16 days before the election.
Population (Estimated): 800,000
2004 Election: Kerry 70%, Bush 30%
2008 Election: Obama 74%, McCain 25%, Other 1%
(map)

A reference to Detroit is almost always accompanied by a warning or joke.

And the city we found on Sunday is indeed filled with houses so empty that they are folding in on themselves. A small garrison of homeless folks patrolled the strip in the center of town looking to convince some of runners from the Detroit marathon to spend a bit of their money on a local before returning to the suburbs. Graham, who grew up in the nearby communities of Ann Arbor and Gross Pointe and has covered the underbelly of the city extensively, related that in all but a few blocks of the city, police officers expect to be fired upon in many situations.
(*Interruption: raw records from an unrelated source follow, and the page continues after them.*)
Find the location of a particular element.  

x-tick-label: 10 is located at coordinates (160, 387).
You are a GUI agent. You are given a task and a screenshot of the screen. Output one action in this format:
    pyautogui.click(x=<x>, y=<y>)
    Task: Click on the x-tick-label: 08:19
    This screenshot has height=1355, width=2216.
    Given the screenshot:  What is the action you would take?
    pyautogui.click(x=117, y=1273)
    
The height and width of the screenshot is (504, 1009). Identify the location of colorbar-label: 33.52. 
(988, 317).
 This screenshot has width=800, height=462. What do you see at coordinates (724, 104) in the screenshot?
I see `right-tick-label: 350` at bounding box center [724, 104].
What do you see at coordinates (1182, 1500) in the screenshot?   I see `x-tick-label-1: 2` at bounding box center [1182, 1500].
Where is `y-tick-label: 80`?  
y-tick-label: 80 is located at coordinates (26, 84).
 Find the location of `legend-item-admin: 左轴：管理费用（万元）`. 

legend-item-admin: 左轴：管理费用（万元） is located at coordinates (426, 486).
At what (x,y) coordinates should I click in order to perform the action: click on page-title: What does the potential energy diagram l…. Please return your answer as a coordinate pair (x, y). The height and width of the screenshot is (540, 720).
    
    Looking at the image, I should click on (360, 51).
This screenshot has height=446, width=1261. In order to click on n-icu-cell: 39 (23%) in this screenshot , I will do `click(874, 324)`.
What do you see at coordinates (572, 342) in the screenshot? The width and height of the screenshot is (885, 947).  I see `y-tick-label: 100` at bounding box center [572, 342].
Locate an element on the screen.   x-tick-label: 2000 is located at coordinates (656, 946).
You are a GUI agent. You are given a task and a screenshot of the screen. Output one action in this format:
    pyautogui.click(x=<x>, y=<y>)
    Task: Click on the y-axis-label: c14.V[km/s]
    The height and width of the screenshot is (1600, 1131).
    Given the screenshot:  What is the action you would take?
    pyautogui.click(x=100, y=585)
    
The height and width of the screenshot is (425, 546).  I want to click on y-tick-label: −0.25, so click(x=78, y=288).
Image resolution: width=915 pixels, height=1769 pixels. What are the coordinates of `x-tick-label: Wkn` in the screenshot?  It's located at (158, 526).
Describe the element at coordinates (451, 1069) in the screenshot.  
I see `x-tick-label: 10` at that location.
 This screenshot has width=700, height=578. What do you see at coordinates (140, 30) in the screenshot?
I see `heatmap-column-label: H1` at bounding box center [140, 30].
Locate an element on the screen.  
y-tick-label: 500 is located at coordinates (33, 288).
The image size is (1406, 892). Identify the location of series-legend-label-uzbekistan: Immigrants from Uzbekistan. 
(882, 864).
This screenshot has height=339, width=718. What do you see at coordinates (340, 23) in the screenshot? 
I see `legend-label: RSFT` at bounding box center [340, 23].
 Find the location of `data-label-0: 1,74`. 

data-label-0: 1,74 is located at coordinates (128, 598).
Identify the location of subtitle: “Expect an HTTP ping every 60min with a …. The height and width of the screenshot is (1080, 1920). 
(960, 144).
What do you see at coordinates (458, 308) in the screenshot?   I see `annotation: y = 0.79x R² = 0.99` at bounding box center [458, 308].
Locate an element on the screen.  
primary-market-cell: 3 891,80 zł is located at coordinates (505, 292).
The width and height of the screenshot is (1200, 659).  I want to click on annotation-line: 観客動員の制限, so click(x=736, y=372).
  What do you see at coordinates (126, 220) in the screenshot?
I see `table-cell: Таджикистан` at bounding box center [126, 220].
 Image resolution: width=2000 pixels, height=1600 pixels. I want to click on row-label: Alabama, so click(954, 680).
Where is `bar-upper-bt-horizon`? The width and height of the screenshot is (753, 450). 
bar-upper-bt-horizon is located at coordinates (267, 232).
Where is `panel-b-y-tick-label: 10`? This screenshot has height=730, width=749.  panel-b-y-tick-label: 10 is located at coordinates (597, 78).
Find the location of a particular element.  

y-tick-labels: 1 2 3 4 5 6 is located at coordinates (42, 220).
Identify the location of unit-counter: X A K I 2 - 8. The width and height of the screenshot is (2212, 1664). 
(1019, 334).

But there are those few blocks. A bubble of downtown where newly constructed casinos rise to join the skyline dominated by GM’s Renaissance Center, which itself is only 12 years old. But since the economic struggles of the city go back decades not years, so much so, that they are part of the fabric of the community, these renovations were not mentioned by the folks we interviewed. The only person we found on Sunday who said things were getting better in Detroit, was youthful devout Christian.

As we did in Ashland, we found a recurring theme of animosity toward Wall Street and frustration with local and national government. The supporters of Obama, the majority in this Democratic stronghold, have taken on an air of victory. But much of their commentary reflected problems with the current administration rather than endorsement of a new one.